Data under study: Begin
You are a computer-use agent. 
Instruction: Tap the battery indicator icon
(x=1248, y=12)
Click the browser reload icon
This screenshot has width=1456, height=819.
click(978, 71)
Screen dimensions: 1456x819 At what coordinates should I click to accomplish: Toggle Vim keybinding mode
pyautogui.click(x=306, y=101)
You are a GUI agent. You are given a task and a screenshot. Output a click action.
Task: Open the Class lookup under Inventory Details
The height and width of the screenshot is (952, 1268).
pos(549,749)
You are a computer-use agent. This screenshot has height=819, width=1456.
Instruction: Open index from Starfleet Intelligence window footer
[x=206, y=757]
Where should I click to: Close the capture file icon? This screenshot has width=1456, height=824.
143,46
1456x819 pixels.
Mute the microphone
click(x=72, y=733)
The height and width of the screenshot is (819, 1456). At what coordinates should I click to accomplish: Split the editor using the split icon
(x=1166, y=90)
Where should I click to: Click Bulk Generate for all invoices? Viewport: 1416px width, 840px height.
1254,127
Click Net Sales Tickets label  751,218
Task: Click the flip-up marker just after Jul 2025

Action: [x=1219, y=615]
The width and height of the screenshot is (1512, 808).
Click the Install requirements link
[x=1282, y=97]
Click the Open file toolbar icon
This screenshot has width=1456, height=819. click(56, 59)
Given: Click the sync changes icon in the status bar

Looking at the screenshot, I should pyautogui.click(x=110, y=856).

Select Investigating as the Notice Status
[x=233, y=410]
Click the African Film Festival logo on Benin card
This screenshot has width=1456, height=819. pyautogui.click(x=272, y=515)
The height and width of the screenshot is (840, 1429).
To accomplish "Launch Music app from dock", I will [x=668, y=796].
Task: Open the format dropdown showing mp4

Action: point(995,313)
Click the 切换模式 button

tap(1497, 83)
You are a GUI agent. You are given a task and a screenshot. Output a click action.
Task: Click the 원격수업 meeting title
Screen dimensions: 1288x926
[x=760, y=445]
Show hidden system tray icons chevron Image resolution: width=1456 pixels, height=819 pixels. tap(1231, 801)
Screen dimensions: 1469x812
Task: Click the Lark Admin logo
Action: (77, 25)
Data under study: End
[Task requirements]
Without altering a single word, reproduce the entries above.

[Finished exercise]
You are a computer-use agent. 
Instruction: Tap the battery indicator icon
(x=1248, y=12)
Click the browser reload icon
This screenshot has width=1456, height=819.
click(978, 71)
Screen dimensions: 1456x819 At what coordinates should I click to accomplish: Toggle Vim keybinding mode
pyautogui.click(x=306, y=101)
You are a GUI agent. You are given a task and a screenshot. Output a click action.
Task: Open the Class lookup under Inventory Details
The height and width of the screenshot is (952, 1268).
pos(549,749)
You are a computer-use agent. This screenshot has height=819, width=1456.
Instruction: Open index from Starfleet Intelligence window footer
[x=206, y=757]
Where should I click to: Close the capture file icon? This screenshot has width=1456, height=824.
143,46
1456x819 pixels.
Mute the microphone
click(x=72, y=733)
The height and width of the screenshot is (819, 1456). At what coordinates should I click to accomplish: Split the editor using the split icon
(x=1166, y=90)
Where should I click to: Click Bulk Generate for all invoices? Viewport: 1416px width, 840px height.
1254,127
Click Net Sales Tickets label  751,218
Task: Click the flip-up marker just after Jul 2025

Action: [x=1219, y=615]
The width and height of the screenshot is (1512, 808).
Click the Install requirements link
[x=1282, y=97]
Click the Open file toolbar icon
This screenshot has width=1456, height=819. click(56, 59)
Given: Click the sync changes icon in the status bar

Looking at the screenshot, I should pyautogui.click(x=110, y=856).

Select Investigating as the Notice Status
[x=233, y=410]
Click the African Film Festival logo on Benin card
This screenshot has width=1456, height=819. pyautogui.click(x=272, y=515)
The height and width of the screenshot is (840, 1429).
To accomplish "Launch Music app from dock", I will [x=668, y=796].
Task: Open the format dropdown showing mp4

Action: point(995,313)
Click the 切换模式 button

tap(1497, 83)
You are a GUI agent. You are given a task and a screenshot. Output a click action.
Task: Click the 원격수업 meeting title
Screen dimensions: 1288x926
[x=760, y=445]
Show hidden system tray icons chevron Image resolution: width=1456 pixels, height=819 pixels. tap(1231, 801)
Screen dimensions: 1469x812
Task: Click the Lark Admin logo
Action: (77, 25)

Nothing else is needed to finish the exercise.